Wednesday, May 2, 2012

Wish I could be determined enough to stand up for my dream

Human always have this tendency of ignoring what you have then staring and wanting what you do not have. In chinese, we have a saying called "rice next door always smells better". It's just like when you are a kid, you would do anything to make yourself grow up faster so u can start going into clubs, doing whatever you want without your parents nagging you. But when you've finally grown, you start to miss those days when you don't have to plan out your own stupid timetable, think about what to wear and worry that one day you will just look old and saggy, sitting in an empty house with cats around you.

This is exactly what I am going through at the moment. When I was in high school, I spent it all on imagining what it will be like to be in Uni, and now I'm in Uni, I spent the 3 years remembering those good old days in high school. Although I would die to relive my high school years, but I was also looking forward to this one special day - university graduation. Wearing that black fancy gown, walking around the school and proudly take photos with friends and family, the day I've been waiting for since the first semester in university and I just can't wait for it to come. But everything I want it to come faster, I seem to ignore all those things i need to sort out before that glamorous day- all the final exams and papers I need to get done, all the decisions I need to make for my future, basically all the pain in the ass shit.
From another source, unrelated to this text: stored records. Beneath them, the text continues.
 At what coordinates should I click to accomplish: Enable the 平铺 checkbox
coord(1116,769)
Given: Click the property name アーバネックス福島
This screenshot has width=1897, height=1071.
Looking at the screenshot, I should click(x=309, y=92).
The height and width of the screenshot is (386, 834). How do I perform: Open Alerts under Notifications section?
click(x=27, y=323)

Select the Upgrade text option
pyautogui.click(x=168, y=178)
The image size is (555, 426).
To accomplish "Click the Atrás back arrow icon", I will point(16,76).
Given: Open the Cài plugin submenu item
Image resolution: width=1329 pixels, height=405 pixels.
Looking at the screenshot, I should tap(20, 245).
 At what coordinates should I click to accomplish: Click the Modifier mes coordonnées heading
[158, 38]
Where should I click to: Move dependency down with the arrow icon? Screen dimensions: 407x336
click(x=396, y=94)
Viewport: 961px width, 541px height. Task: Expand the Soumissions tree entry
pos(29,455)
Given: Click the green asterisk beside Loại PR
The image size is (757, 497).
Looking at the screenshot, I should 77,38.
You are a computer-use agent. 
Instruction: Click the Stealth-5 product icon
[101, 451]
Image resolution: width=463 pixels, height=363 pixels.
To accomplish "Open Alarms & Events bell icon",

There's only 27 days left for me in university (hopefully), and I realize I've sorted out ABSOLUTELY NOTHING. Not only I have not done ANY revision, typed anything for my seminar and most importantly I have not sent out ONE application for jobs / postgraduate studies.

So Doomed 

Well I guess I can finish all the revision and essay in 2 weeks, but what about those that will determine my future? Should I work? Should I continue on studying? Most importantly WHAT job / course I want to study. I swear, up till this second my answer is still a big fucking fat I DON'T KNOW. I tried to figure that out for a long time, well maybe since I was in year 12, but i still do not have an answer. You might wonder why did I choose my current major? lol, cause my dad said it sounds cool. And why did I choose that masters program I am busily applying for? Oh, cause my dad said it would lead to a good career. Yes, I have to admit, its a no brainer that I am NOT going to succeed in any way cause its not even my passion, or something that I like, but as a freaking asian, what ur parents say is like the LAW, there is not way that you can do anything without their approval. Unless your parents tell you to be a lawyer and u said you wanna be a doctor. But since I have nothing to reject their proposal with and I have got the shittiest grades in the world, I just need to go with the flow.

To be honest, I do have things that I kinda like and would want to give it a shot at and since my parents kept telling me that "oh you can do whatever you want, we will support you. we are not stubborn at all", i was naive enough to tell them. I am a super crazy and outgoing person, love socializing and just basically interact with people, I had a dream of becoming a DJ when i was a kid or a PR, a manager for artists etc. I  also spent most of my live watching different TV shows, dramas and following celebrities, therefore I thought about doing communication, journalism or a super cool course i ran into called "TV and Radio script writing". Like a 5 years old kid going up to their parents asking for a toy, i went up to my parents suggesting doing these courses, thinking that they would actually consider it seriously and give a good thought. But within split seconds my mum was like "can u be serious about your future and do something productive, these are just useless crap!". That was the moment i realize, it really doesn't matter what I like, it is the matter of fact if they approve it or if they think it is something they can tell all their friends and family with pride. I guess if i want it bad enough and determined about it, of course i can turn things around, but its my fault that I am a sad little puppy that is too frightened to tell them and to stand up for myself.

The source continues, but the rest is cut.